_What is required_
Print the full lettuce passage word for word.
Excerpt to read: Begin
Yes, lettuce can be a healthy part of your eating plan. “People often underestimate the nutritional value of lettuce,” says registered dietitian Susan Campbell, RD, LD. “But as a leafy green, it’s just as good for you as kale or spinach.” And because you probably eat lettuce raw, you get most of its nutrients, as raw vegetables keep more nutrients than cooked ones.

Americans typically eat four main types of lettuce. Nutritional values vary depending on which leafy green you choose.

  1. Butterhead lettuce: Boston lettuce and bibb lettuce have thick leaves that have a buttery soft texture and taste. These varieties have a tight cabbage-like shape.
  2. Crisphead lettuce: Iceberg lettuce is a type of crisphead lettuce. It has a round, compact shape with crispy inner leaves.
  3. Loose leaf lettuce: Red leaf lettuce and green leaf lettuce have thin leaves that branch out loosely from the stalk.
  4. Romaine lettuce: This lettuce variety has tight, crunchy inner leaves and longer, looser outer leaves.
Excerpt to read: End
Stored data: Begin
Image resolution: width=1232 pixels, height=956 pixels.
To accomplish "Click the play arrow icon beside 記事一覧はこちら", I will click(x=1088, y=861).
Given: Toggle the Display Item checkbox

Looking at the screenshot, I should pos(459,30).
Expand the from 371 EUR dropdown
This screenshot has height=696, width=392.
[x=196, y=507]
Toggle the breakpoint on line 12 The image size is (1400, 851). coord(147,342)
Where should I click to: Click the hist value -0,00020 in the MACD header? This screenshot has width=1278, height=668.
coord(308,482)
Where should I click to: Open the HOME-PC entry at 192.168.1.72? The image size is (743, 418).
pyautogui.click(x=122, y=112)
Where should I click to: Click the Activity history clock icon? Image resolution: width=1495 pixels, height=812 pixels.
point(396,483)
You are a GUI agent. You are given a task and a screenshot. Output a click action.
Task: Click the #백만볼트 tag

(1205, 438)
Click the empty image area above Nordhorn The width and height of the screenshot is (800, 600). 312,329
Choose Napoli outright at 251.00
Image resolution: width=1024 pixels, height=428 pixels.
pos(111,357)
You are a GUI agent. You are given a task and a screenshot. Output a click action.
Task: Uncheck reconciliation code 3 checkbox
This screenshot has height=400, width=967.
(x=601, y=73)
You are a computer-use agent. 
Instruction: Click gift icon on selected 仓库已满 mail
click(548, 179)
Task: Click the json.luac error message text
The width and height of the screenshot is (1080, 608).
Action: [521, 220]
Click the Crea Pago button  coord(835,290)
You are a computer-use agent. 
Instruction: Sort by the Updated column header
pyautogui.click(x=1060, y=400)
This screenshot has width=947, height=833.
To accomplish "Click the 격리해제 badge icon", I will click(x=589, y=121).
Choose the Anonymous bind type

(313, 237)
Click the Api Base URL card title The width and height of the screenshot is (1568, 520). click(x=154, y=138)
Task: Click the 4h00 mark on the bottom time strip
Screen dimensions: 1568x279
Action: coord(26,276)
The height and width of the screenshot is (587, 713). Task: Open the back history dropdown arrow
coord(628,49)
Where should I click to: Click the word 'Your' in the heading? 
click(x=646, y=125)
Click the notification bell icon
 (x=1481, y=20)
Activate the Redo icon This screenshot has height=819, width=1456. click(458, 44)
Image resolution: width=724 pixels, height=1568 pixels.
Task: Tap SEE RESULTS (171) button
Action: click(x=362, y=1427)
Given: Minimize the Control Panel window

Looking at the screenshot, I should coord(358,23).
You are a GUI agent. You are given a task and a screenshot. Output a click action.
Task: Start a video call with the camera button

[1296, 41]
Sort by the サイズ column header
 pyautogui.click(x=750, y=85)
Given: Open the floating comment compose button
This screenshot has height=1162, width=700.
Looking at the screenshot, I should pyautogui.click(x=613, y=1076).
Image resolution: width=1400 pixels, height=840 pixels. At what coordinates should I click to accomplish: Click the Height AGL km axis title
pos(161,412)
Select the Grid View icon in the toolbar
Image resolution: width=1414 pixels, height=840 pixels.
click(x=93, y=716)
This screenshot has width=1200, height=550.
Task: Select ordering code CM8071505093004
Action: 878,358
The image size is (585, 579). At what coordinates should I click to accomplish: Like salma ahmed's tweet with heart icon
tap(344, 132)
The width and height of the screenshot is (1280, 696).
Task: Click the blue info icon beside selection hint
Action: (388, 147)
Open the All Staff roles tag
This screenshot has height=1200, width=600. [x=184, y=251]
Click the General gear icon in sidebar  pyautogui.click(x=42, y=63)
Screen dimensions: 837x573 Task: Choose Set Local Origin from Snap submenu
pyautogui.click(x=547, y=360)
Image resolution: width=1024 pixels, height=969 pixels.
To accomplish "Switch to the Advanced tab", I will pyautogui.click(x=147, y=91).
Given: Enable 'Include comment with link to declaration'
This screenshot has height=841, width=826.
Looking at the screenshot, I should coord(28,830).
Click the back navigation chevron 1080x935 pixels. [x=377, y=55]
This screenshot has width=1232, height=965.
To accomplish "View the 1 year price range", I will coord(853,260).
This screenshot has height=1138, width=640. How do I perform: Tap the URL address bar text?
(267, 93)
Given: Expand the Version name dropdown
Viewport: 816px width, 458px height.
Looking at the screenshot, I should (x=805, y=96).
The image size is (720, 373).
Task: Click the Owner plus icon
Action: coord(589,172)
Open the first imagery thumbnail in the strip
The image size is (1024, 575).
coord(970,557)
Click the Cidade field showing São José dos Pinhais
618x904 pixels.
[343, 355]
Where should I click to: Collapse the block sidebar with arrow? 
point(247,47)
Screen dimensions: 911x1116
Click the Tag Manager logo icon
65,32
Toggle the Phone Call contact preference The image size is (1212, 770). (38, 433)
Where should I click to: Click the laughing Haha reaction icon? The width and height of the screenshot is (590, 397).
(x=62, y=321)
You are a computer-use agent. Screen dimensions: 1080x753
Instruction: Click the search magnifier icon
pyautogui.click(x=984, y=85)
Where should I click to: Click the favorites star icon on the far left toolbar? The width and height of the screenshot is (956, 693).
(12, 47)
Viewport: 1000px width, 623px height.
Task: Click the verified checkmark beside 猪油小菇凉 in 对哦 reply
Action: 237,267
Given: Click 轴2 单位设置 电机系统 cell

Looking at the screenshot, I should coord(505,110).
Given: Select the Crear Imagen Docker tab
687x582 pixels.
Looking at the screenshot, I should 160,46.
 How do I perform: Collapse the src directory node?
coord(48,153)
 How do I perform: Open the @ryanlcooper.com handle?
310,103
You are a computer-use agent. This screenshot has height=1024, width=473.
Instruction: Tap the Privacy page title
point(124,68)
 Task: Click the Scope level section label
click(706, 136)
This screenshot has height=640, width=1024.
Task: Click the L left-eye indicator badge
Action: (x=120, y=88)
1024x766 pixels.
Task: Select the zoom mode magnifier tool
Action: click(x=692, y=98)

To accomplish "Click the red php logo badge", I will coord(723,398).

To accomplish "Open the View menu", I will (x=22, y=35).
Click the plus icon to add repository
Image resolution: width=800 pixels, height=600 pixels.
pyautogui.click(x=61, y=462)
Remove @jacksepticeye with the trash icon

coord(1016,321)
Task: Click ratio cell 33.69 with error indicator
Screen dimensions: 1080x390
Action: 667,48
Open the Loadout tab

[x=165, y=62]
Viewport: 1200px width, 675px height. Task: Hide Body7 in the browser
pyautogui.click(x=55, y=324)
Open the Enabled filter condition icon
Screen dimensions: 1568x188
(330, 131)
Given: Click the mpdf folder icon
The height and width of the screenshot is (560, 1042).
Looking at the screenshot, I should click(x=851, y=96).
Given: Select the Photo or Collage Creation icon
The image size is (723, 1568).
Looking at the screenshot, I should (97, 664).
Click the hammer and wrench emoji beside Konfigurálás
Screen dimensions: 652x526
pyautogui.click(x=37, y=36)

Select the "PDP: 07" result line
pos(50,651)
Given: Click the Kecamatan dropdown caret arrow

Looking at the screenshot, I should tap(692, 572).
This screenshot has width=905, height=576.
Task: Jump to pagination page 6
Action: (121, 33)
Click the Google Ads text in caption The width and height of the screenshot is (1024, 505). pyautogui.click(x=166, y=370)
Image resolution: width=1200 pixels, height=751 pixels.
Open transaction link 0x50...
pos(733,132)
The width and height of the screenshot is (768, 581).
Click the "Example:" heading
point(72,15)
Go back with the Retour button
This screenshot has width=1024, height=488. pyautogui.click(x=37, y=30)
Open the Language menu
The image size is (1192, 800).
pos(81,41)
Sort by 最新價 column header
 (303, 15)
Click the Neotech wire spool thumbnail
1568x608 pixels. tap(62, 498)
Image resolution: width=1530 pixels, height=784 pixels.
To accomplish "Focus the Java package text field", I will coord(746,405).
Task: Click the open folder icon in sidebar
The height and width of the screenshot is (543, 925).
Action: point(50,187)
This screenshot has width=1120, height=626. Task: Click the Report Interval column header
Stored data: End
_Result for this task_
Yes, lettuce can be a healthy part of your eating plan. “People often underestimate the nutritional value of lettuce,” says registered dietitian Susan Campbell, RD, LD. “But as a leafy green, it’s just as good for you as kale or spinach.” And because you probably eat lettuce raw, you get most of its nutrients, as raw vegetables keep more nutrients than cooked ones.

Americans typically eat four main types of lettuce. Nutritional values vary depending on which leafy green you choose.

  1. Butterhead lettuce: Boston lettuce and bibb lettuce have thick leaves that have a buttery soft texture and taste. These varieties have a tight cabbage-like shape.
  2. Crisphead lettuce: Iceberg lettuce is a type of crisphead lettuce. It has a round, compact shape with crispy inner leaves.
  3. Loose leaf lettuce: Red leaf lettuce and green leaf lettuce have thin leaves that branch out loosely from the stalk.
  4. Romaine lettuce: This lettuce variety has tight, crunchy inner leaves and longer, looser outer leaves.